Un ami viendra ce soir est certes un film de propagande, un film tourné juste après la guerre, exaltant cette fameuse France qui aurait été toute résistante. On déplorera les scènes nombreuses où les soldats allemands ne s'expriment qu'en éructant, même si on appréciera sans doute la première, où l'insupportable logorrhée d'un officier allemand a lieu sous un portrait de Pétain surplombant les mots de Travail, famille, patrie. Un rapide résumé de la France de Vichy. On aurait certes aimé que tout le film ait cette acuité.
Malgré tout, ce film de Raymond Bernard, s'il n'est pas son meilleur, ne manque pas de qualités. On peut reprocher, par exemple, j'imagine, le montage du début, un peu étrange, seulement les scènes dans cet asile sont parfois très réussies, à l'image de Daniel Gélin peignant les sons qu'un autre joue sur le piano. Ou la discussion entre Michel Simon interprétant les réponses faites sur le même piano. S'instaurait une atmosphère poétique qui, opposée aux hurlements des soldats, donnait l'impression d'une enclave en-dehors du monde.
Le film évolue vite, et on se rend compte que certains dans cet asile ne sont pas fous du tout, mais sont des résistants qui se cachent. Le film devient alors une espèce de partie de cluedo, où les allemands tentent de démasquer le commandant Gérard (au passage le casting sens critique spoile allègrement qui est ce fameux commandant!), un chef des résistants dont les messages à ses troupes partent de l'asile. A partir de là un suspens efficace se met en place.
La résolution en revanche n'est pas tellement réussie : on se demande par exemple pourquoi, si les résistants pouvaient balayer aussi aisément les troupes allemandes, ils ont tant attendu pour le faire.
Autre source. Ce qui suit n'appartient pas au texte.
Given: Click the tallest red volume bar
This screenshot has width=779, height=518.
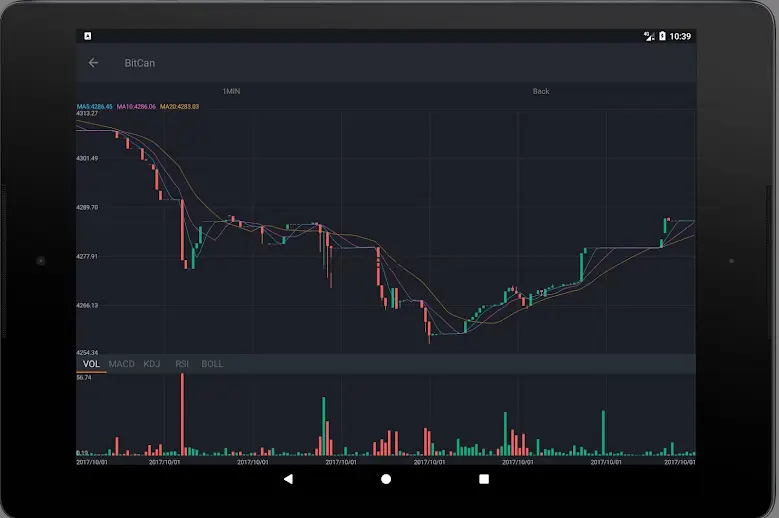Looking at the screenshot, I should [x=182, y=415].
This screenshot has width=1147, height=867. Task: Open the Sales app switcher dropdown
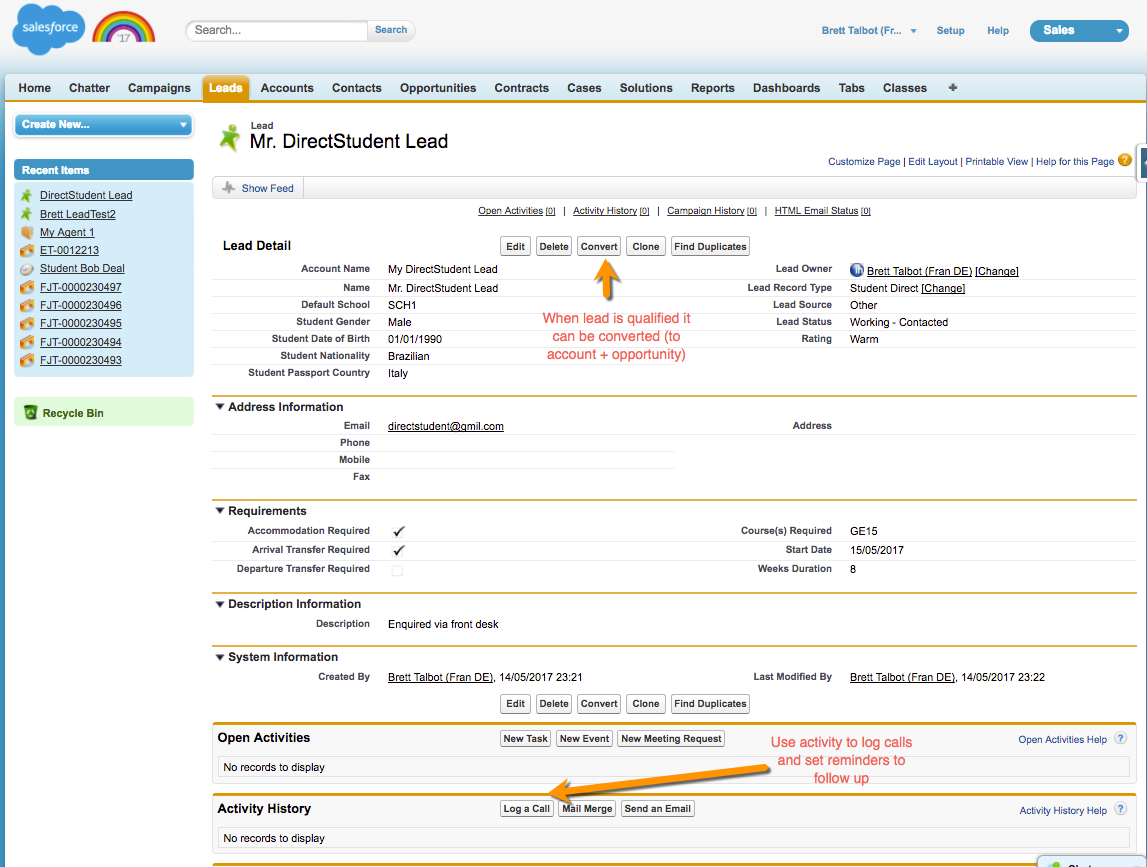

Ou pourquoi le plan diabolique du méchant n'a pas été plus tôt désamorcé, tellement il était idiot. Il fallait à Raymond Bernard de l'épique, du sentiment, et montrer comment la France s'est débarrassée héroïquement du joug allemand, seule. Bon d'accord, il y a quand même un anglais impliqué, n'exagérons pas, peut-être avons-nous été un peu aidés.
Pas de finesse dans ce film donc, mais il n'est tout de même pas si mauvais qu'on a voulu le dire!